The ITU at that time (sorry!) was dominated by the UK (GMT) and the French. The acronym therefore would have had to be TUC (French) or CUT (English). There is history between the French and the English; neither was acceptable - the ITU is an international organization, and the people who attend its meetings are essentially diplomats.

So we get an acronym that doesn't stand for anything.

It's OK with me... but I could do without the ITU existing at all. They cause nothing but trouble. Dammit, they should stop meddling with the definition of UTC.


Slight clarification: at that time, there was no ITU, but CCITT, which is decidedly french acronym ;)


Thanks - you are absolutely correct.


I wonder if there's a similar explanation for OWL - Web Ontology Language - or if the creators just really liked smart birds.


I can't find a reference at the moment, but IIRC the rationale behind the OWL acronym is something along the lines of "in a language about consistency, why not have one inconsistent thing?"


I've heard a similar story about Asynchronous Transfer Mode. An ATM cell is 53 bytes long, which seems like a really weird number. The US wanted it to be 64 bytes as they felt this was optimal for them, everyone else wanted it to be 32 bytes, so CCITT split the difference, and made it 48 bytes plus a 5 byte header.


This is somewhat good idea of how standardization works, but in this case it is not entirely correct. The argument there was essentially that ATM with E1-like framing (and thus somewhat different and longer header) could be used across whole france for voice beare channels without echo cancelation. The 5+48 byte with HEC framing variant at least in theory also satisfies this (somewhat nonsencial) requirement.


tl;dr - the English acronym would have been CUT, and in French it would have been TUC, so they picked UTC to avoid favoring either one.


Coordinated Universal Time and Temps Universel Coordonné, respectively. In my head I see UTC and think “Universal Time Coordinated”.


I see it, more specifically, as "Universal Time, Coordinated". It never struck me as an acronym that demanded explanation in English.

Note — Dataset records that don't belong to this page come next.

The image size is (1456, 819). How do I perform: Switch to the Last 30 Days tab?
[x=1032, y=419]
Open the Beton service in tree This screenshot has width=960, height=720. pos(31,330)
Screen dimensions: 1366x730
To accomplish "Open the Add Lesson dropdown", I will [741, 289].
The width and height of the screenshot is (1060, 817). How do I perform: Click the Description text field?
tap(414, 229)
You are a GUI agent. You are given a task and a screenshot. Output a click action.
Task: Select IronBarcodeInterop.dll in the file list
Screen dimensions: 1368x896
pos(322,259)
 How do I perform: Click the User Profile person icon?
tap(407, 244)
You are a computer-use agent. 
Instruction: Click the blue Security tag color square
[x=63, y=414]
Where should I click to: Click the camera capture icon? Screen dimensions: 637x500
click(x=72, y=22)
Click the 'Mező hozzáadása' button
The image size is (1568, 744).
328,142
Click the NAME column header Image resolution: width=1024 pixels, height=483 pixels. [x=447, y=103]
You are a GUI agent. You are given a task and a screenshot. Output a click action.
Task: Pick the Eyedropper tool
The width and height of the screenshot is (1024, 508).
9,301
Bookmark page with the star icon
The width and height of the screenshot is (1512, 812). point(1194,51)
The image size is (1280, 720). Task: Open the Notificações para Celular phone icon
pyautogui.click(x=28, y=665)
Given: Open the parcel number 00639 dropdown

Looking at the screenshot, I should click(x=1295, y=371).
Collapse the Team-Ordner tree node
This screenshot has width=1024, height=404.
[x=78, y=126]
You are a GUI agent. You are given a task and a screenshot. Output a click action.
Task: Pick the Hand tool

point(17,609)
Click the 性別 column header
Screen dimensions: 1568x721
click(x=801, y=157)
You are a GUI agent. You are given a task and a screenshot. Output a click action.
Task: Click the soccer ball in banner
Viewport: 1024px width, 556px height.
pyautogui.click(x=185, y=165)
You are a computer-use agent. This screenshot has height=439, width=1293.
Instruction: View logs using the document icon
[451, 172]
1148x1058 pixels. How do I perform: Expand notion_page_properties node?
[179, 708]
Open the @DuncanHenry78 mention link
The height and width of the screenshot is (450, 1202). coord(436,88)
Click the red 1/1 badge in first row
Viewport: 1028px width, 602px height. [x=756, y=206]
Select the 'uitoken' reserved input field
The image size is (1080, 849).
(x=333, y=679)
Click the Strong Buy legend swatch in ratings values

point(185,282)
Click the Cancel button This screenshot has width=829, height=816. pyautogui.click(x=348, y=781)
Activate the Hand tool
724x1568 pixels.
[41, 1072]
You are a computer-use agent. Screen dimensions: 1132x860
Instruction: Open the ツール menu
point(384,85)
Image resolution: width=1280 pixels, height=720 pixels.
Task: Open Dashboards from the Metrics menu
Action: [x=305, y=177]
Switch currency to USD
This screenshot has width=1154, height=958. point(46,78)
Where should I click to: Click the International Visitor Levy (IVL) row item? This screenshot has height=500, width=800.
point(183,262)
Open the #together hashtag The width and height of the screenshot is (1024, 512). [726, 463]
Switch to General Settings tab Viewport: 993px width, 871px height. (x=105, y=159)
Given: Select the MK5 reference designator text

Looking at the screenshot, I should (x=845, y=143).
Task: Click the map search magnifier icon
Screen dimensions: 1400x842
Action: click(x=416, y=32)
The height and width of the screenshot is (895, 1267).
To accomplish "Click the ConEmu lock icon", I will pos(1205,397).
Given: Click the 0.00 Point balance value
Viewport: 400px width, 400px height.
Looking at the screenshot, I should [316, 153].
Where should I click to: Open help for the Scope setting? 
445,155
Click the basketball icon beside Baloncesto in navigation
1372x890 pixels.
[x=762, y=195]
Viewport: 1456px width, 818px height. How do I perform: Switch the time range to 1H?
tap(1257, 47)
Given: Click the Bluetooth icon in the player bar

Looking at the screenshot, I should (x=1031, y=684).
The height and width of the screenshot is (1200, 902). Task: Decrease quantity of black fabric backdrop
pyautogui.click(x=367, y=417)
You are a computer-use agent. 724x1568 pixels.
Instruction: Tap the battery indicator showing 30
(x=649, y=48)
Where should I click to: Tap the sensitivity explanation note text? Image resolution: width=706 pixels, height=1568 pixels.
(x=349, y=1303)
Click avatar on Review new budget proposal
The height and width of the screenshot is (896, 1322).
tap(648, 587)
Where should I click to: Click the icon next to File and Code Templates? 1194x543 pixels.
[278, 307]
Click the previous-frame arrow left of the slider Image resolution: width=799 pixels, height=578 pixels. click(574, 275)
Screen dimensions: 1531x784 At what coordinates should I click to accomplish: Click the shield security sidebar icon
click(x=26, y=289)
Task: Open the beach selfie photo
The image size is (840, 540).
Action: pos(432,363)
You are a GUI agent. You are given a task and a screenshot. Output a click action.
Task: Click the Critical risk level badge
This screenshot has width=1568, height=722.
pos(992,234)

Interesting. I always think of it as the Universal Time Coordinate. Probably because I've done a lot of work in inertial coordinate systems (where the earth rotates in the coordinate system versus the coordinate systems rotating with the earth). Inertial coordinate systems have four dimensions, time and three spatial coordinates.


Take it to a brand consultancy, and it'll turn into “Universal. Time. Coordinated.”


Pretty sure the natural order in English is UCT not CUT.


But historically there were Universal Times, several of them, and this was the coordinated version of them.


Either one works, as long as the T is at the end. They both feel equally natural to me.


I disagree. https://dictionary.cambridge.org/grammar/british-grammar/adj...

With this the type (?) (universal) comes before the the purpose (co-ordination)

Despite the URL I don't believe this adjective order rule is limited to British English.


I suppose it depends on what is modifying what. If it's actually "universal time" and you have coordinated it, then CUT makes sense. If it's just "time" that you've both made universal and coordinated, then UCT makes sense.


Dr. Who it up a bit and make it stands for "Universal Time Coordinate". Problem solved.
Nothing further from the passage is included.